*Provided data*:
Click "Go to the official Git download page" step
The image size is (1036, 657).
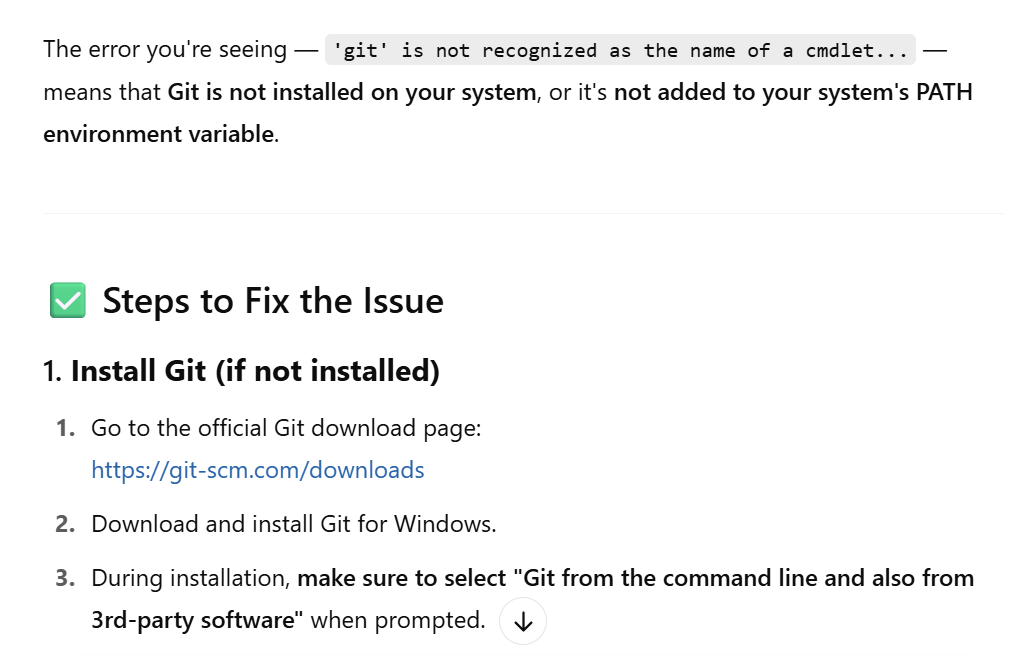286,428
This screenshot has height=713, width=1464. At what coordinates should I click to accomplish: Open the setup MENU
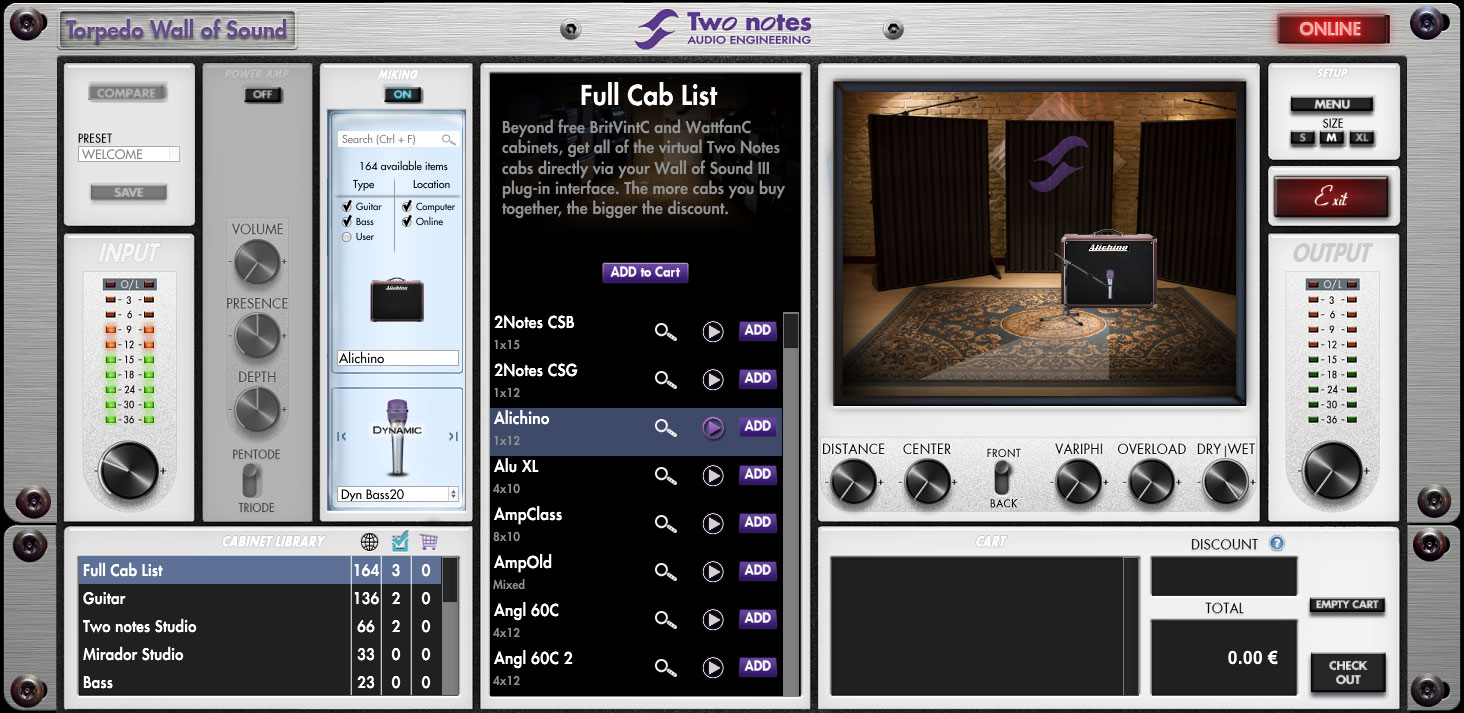click(x=1331, y=104)
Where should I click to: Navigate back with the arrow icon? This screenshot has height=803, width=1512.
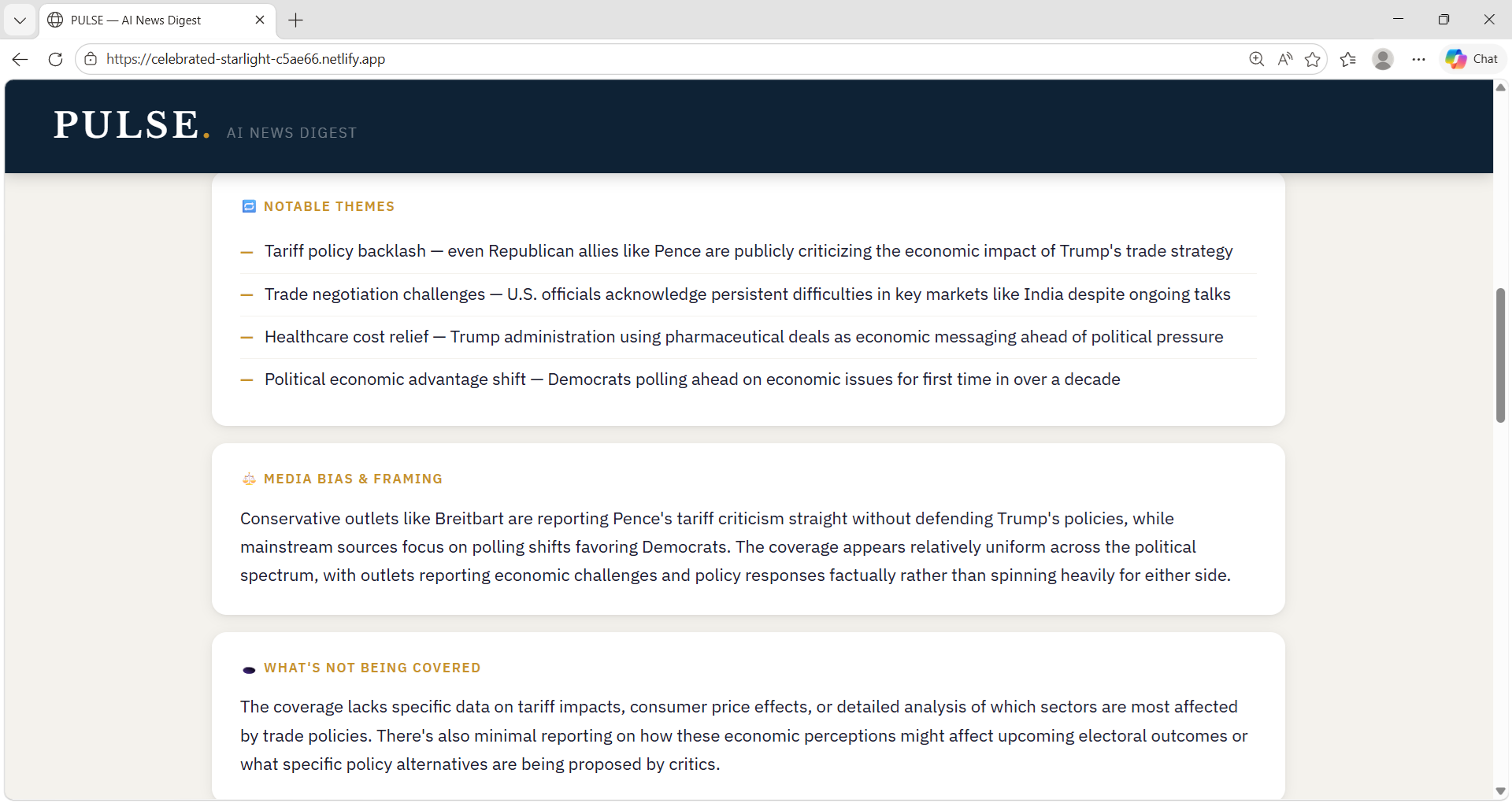click(19, 59)
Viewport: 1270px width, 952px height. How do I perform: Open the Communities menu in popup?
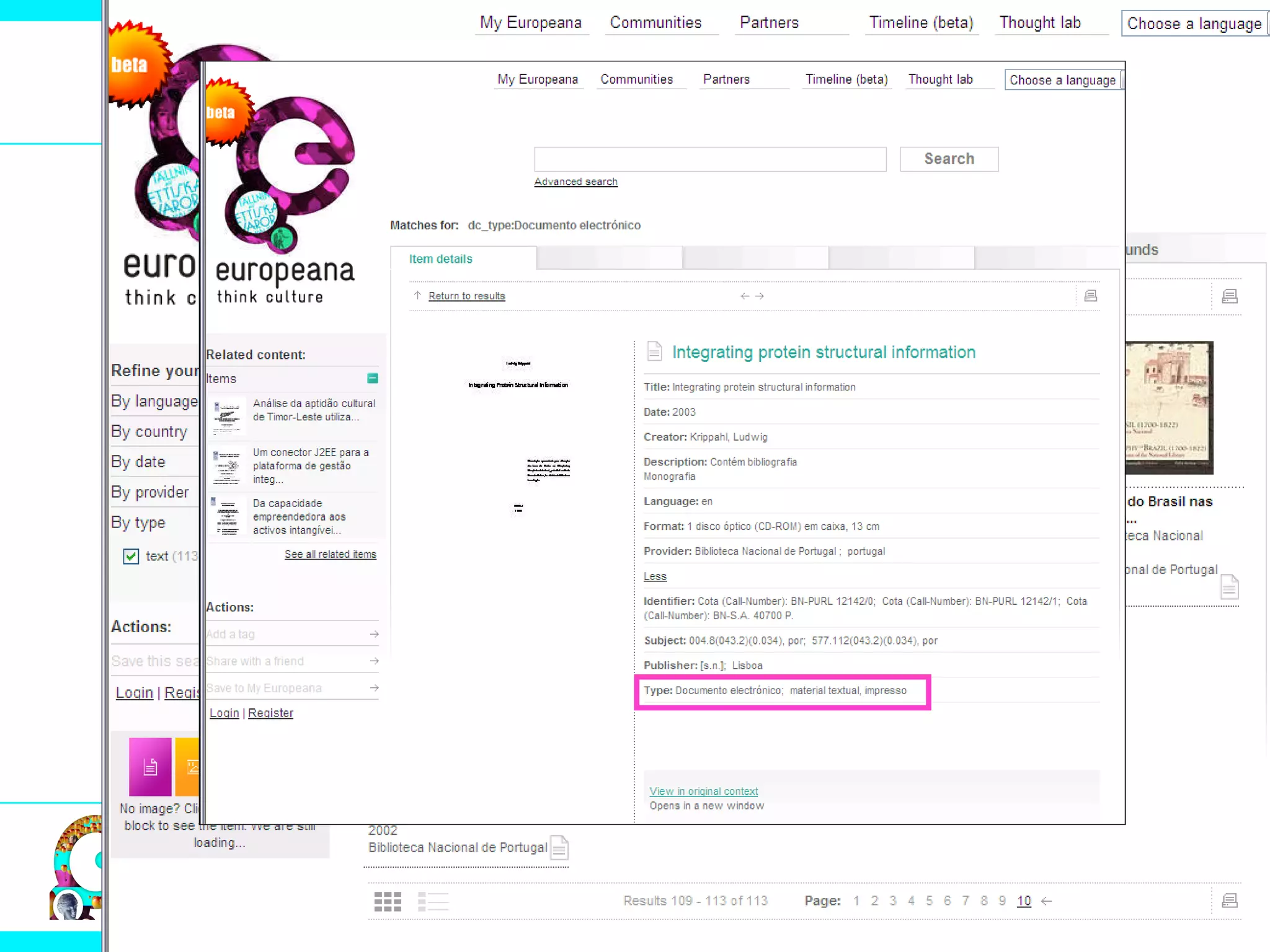pyautogui.click(x=636, y=79)

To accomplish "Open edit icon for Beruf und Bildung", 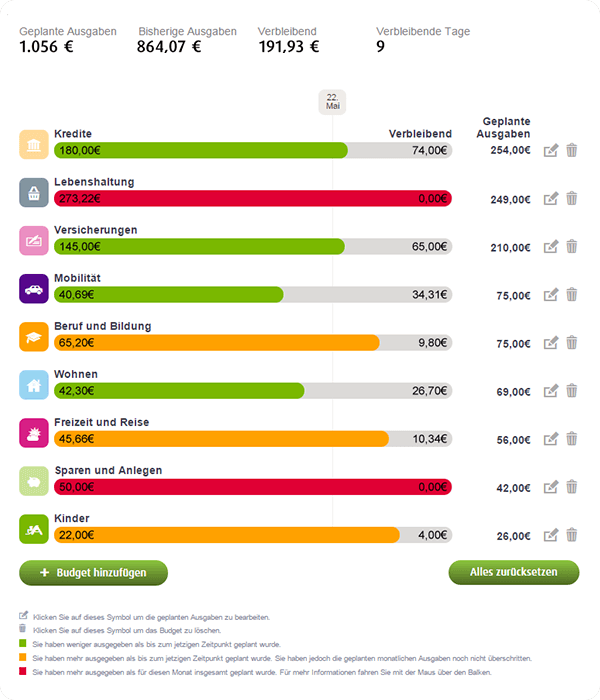I will click(x=550, y=343).
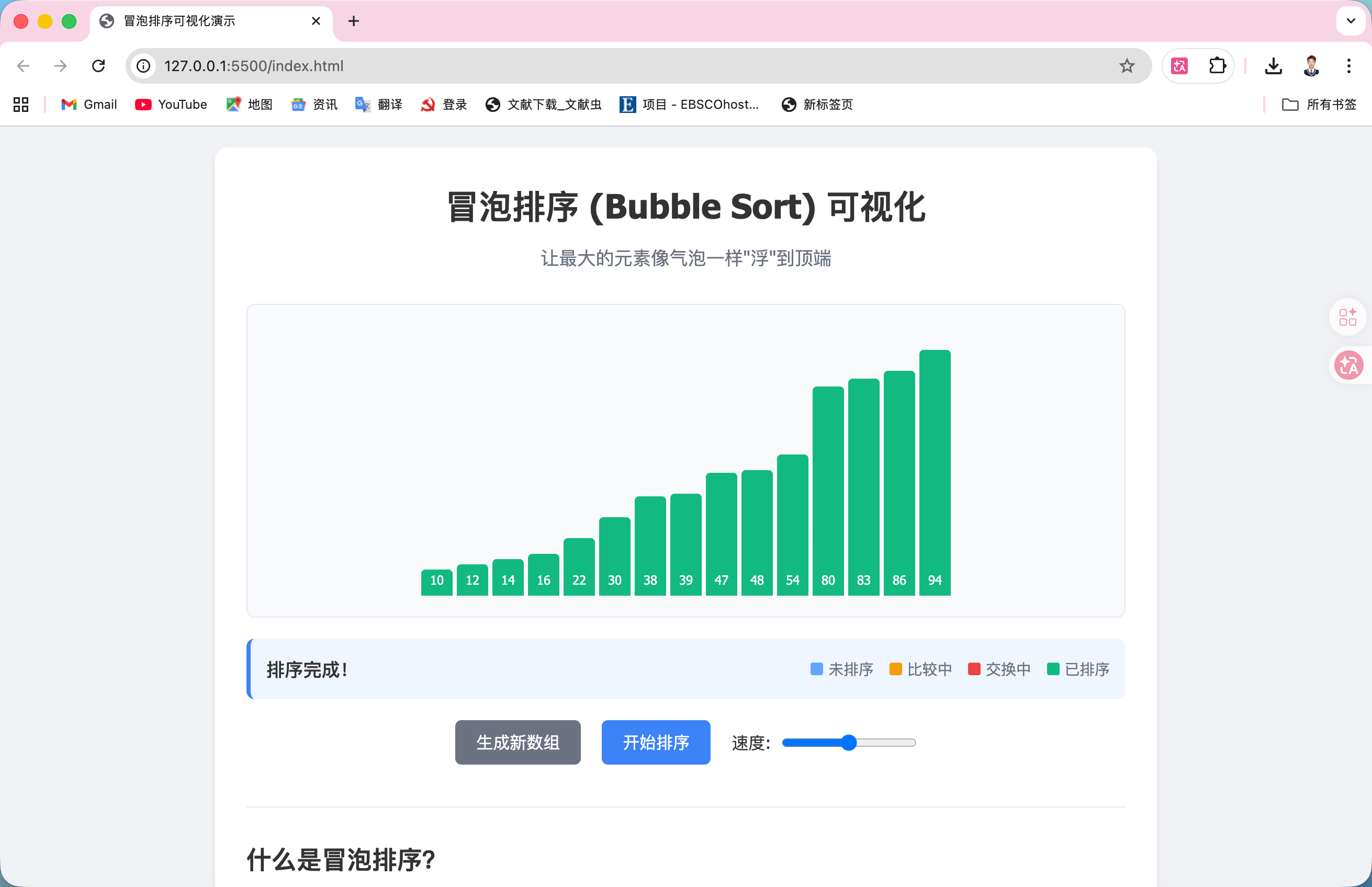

*Stated problem*:
From the records above, extract every line that contains the string "width".

*Response*:
This screenshot has height=713, width=1464. At what coordinates should I click to accomplish: Open the setup MENU
Where should I click to: Navigate back with the arrow icon? This screenshot has height=803, width=1512.
Viewport: 1270px width, 952px height. How do I perform: Open the Communities menu in popup?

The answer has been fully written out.